Variety's the spice of life

I'm all for wine promotions; they shift a few more glasses and might teach the customer a thing or too about wine. I'm not talking about a...

I'm all for wine promotions; they shift a few more glasses and might teach the customer a thing or too about wine. I'm not talking about a two-for-one deal, or "drink as much as you like for a tenner", but educational wine promotions.

It could be the pub's latest find; or even a means for shifting bin ends at a marked-down price, getting the customer to try a wine they might not normally go for. Or it could be a way of trying out new wines for your list, while monitoring customers' preferences. Young's pubs have opted for the latter.

For the last 10 years, the majority of Young's estate has offered a selection of new wines by the glass for a three-week period.

This year's promotion kicked off in the middle of October and after the first week, had boosted wine sales by 80% ­ about 200 dozen bottles, if you're counting.

But it's not just about increasing sales, says Anne Howarth, at Cockburn & Campbell, Young's wine merchant arm.

"It's designed to increase our customers' awareness of different grape varieties and wine regions," Howarth tells me.

Called Taste the Grape, the promotion offers six wines by the glass. These are in addition to the impressive 17 wines by the glass that 200 of Young's estate already offer.

The promotion wines are new to the Young's estate list, but not new to Cockburn & Campbell "though sometimes we buy in wine especially for these events," explains Howarth.

Why am I excited about this particular promotion? Because it's about making the customer more aware of grape variety ­ something that Howarth and her team have already noticed has started to happen.

Cockburn & Campbell run regular consumer wine-tasting events in selected Young's pubs. It's a way of promoting the merchant's mail-order business (customers can buy any of the wines from a Young's list), and it's also a way of gauging customer taste. "Now they talk to me about grape varieties ­ that wouldn't have happened five years ago," Howarth says.

In response to their increasing awareness, Howarth & Co came up with Taste the Grape, a selection of wines that are, according to Cockburn & Campbell, good representations of their variety, with the most popular sellers winning a place on the permanent wines-by-the-glass list.

And here's another incentive to buy ­ choose a glass or bottle from the promotion and customers can enter a prize draw with the winning ticket-holder receiving a three-day visit to French vineyards. "Some just want to win the prize," admits Howarth, "but it still broadens their horizons."

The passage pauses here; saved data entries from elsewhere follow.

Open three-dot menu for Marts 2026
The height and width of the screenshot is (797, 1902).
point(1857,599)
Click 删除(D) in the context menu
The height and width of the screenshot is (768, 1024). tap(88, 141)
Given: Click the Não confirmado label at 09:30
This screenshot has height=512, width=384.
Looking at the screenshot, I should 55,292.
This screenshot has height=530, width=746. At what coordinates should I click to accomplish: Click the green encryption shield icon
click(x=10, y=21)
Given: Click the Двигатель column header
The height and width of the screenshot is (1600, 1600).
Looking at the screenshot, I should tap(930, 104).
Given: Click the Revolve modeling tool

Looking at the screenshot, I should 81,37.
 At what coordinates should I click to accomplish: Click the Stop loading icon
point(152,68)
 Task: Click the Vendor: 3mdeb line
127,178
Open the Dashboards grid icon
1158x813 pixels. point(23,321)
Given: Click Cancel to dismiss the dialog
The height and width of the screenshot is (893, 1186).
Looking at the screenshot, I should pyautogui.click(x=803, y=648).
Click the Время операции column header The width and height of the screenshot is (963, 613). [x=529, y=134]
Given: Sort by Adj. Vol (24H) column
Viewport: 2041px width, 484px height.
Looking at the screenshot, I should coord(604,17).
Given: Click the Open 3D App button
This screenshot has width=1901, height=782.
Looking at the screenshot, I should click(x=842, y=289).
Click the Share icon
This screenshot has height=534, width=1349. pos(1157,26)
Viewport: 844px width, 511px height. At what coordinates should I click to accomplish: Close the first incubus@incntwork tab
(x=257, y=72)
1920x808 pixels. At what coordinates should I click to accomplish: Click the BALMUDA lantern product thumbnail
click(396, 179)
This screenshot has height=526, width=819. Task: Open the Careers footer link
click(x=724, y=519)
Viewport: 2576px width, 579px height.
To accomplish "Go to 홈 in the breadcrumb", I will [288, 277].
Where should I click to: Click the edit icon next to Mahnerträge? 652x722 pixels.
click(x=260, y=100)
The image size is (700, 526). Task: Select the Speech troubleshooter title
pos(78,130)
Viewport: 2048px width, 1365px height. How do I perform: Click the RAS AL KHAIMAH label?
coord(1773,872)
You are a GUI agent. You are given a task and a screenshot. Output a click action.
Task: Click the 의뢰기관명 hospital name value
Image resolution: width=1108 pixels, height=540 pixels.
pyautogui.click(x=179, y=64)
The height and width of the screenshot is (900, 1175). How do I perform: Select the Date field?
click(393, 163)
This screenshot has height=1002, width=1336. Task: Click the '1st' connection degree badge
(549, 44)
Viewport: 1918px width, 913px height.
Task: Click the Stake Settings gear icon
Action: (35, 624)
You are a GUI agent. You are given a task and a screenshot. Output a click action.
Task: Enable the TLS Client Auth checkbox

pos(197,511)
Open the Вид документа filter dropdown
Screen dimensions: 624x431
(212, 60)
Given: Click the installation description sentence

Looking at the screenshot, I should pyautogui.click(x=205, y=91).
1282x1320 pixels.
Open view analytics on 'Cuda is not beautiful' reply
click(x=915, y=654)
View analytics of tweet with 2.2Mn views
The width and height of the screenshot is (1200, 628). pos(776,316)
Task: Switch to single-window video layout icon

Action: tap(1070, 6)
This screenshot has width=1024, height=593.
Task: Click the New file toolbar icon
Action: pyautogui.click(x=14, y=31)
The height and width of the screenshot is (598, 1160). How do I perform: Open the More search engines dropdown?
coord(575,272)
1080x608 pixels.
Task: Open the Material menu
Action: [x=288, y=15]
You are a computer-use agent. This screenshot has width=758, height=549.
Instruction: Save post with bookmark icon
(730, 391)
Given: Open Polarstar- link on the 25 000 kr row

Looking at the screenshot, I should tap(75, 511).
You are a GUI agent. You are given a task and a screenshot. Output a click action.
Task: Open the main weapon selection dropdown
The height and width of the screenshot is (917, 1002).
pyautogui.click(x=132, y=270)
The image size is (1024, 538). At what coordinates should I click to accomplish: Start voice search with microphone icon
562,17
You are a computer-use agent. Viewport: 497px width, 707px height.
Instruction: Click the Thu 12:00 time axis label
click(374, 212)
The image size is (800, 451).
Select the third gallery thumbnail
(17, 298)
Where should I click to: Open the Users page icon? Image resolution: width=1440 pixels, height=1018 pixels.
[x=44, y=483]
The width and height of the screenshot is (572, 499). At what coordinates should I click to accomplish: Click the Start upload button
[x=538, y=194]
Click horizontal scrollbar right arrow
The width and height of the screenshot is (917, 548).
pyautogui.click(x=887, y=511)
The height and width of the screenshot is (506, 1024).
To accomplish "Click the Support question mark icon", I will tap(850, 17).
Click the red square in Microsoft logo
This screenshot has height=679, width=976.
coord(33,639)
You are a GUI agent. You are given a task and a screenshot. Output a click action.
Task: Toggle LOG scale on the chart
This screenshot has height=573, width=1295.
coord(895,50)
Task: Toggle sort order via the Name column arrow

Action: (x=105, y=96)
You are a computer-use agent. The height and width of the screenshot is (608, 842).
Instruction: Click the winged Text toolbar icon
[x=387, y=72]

Prices are deliberately kept low to encourage sales, with the likes of a Spanish Viura from Miralvalle at £2.50 for a 175ml glass and £9.95 a bottle, a vins de pays Sauvignon Blanc from Tramontane (£2.95/£11.95) and Montepulicano d'Abruzzo from Terre del Sole (£2.70/£10.95). And no prizes for guessing the most popular (the Viura).

Are the wines good representations of their variety? Well, unsurprisingly they've played it pretty tame. The Sauvignon tasted particularly honeyed, and the southern French Pinot Noir (from Domaine Virginie) was a world away from its exalted namesake in Burgundy ­ but a cheerfully fruity introduction, nonetheless.

However, the only bum note was a rather cloying Viognier (from Domaine Condamine L'Evêque), but let's give them full marks for having the balls to put the tongue-twister on the list in the first place.

The accompanying blurb on the tent card that graces every table doesn't make full use of its opportunity to educate, instead providing lengthy, rather wordy, tasting notes.

I'd have gone for something a little punchier, with a nugget or two about the variety's history ­ but hey, that's wine writers for you. And maybe they really are just after the free holiday.